Aquella madre pertinaz había acabado con las expectativas de todos sus congéneres. Su avidez de fertilidad le había llevado a esclavizar al resto de la comunidad. Los hombres se organizaban para saciar su apetito según estrictos turnos y los que ya habían cumplido, si no habían perecido en el lance, esperaban  unas horas hasta que se los llevaba  la muerte. Las mujeres sufrían de esterilidad espontánea, a fin de poder criar la ingente prole de bebés que le nacían a la otra en cada alumbramiento.
Aquella madrastra también arrastraba su propia cruz: destinada a ovulaciones, coitos, fecundaciones y embarazos sin límites; su existencia estaba limitada a una habitación hexagonal, donde permanecía asistida por una recua de matronas que atendían sus partos y curaban  las llagas de tantos lustros de postración en la cama.
A pesar de los cuidados y atenciones a la eterna parturienta, no exhalaba sino amargura. Cerraba los ojos  la  para no ver nacer a sus hijos.
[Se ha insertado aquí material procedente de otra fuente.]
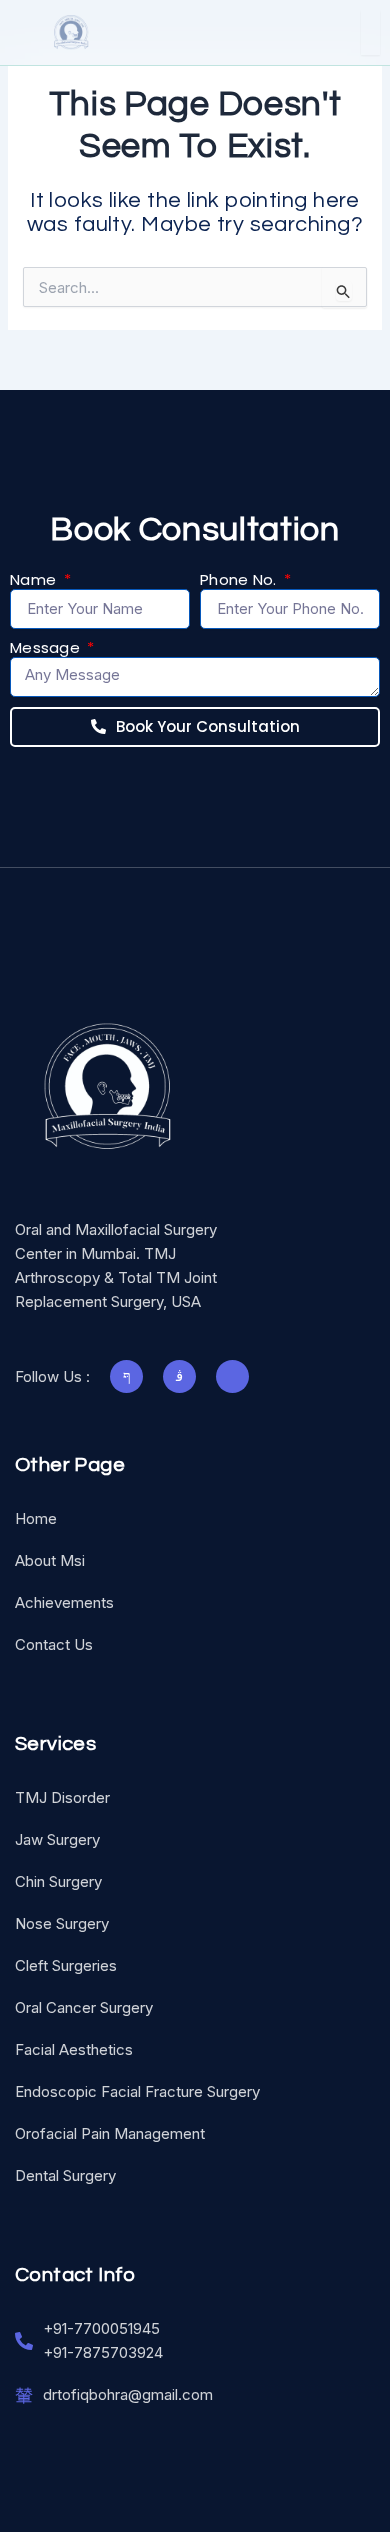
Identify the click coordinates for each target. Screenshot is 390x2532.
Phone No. (240, 580)
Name (35, 580)
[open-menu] (370, 32)
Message (47, 648)
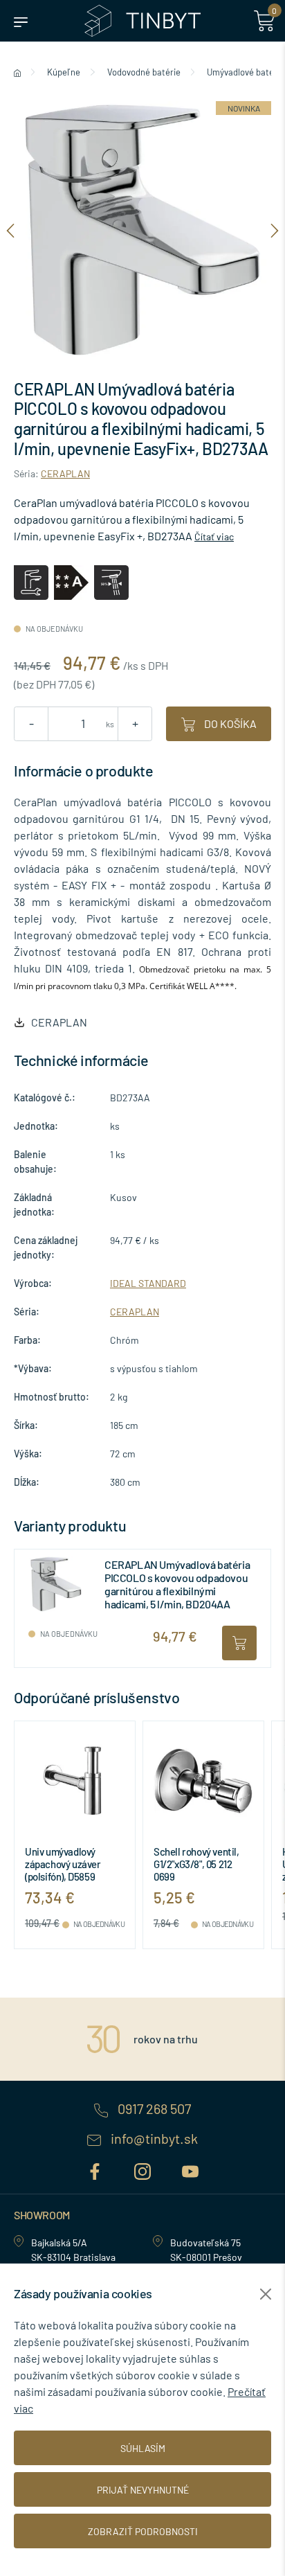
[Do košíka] (239, 1643)
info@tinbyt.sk (153, 2139)
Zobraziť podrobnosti (143, 2531)
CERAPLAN (65, 473)
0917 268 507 (153, 2109)
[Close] (266, 2294)
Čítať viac (214, 536)
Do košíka (229, 723)
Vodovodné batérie (144, 72)
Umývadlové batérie (245, 72)
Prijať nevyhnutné (143, 2490)
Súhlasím (142, 2448)
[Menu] (21, 21)
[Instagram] (144, 2169)
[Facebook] (96, 2169)
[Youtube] (190, 2169)
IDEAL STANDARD (148, 1283)
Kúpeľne (63, 72)
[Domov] (17, 72)
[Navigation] (10, 230)
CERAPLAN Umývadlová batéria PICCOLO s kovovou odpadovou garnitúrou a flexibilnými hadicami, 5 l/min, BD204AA (177, 1584)
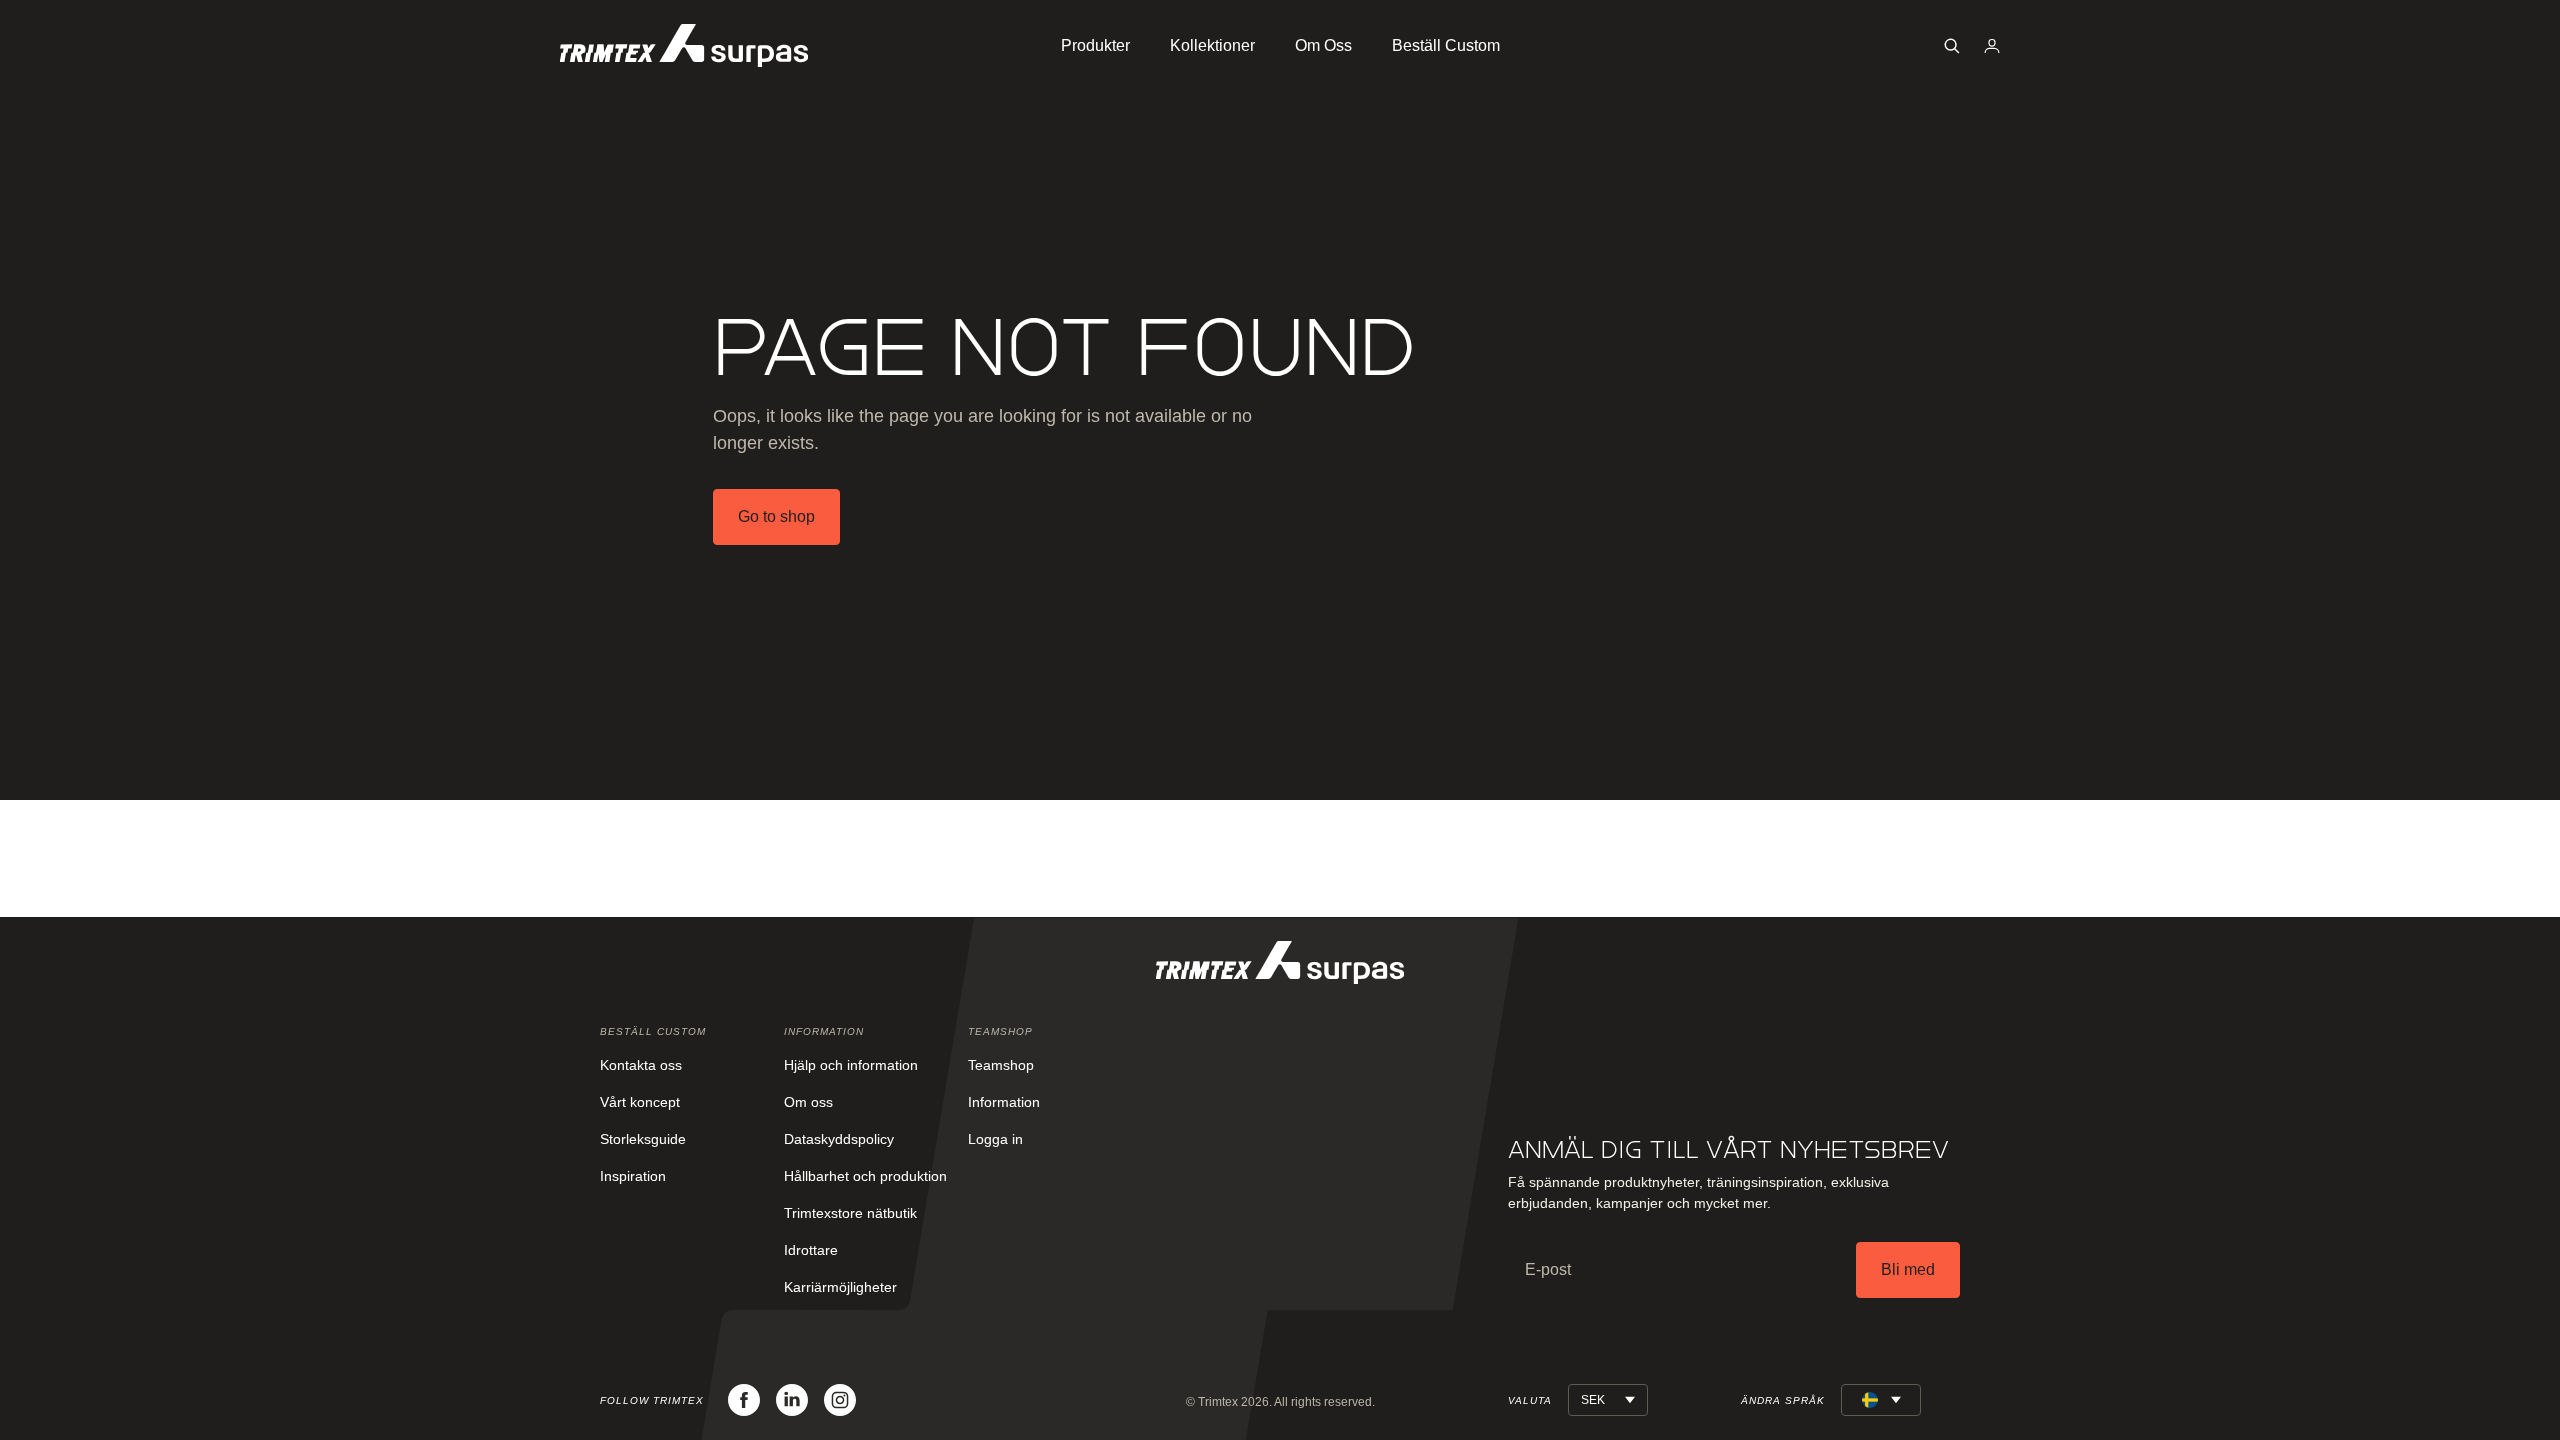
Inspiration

Cuando intuía que se los llevaban,  les despedía con una mirada cargada de extrañeza.
 Tal vez nunca le pasó por la cabeza que si bien su sacrificio era extenuante, no lo era menos para el resto de la comunidad el mantener aquella caprichosa civilización que hizo aguas cuando Elena - la mayor de las  matronas-  harta de malas caras, secuestró al asistente Antonio para ella solita y se lo contó al resto.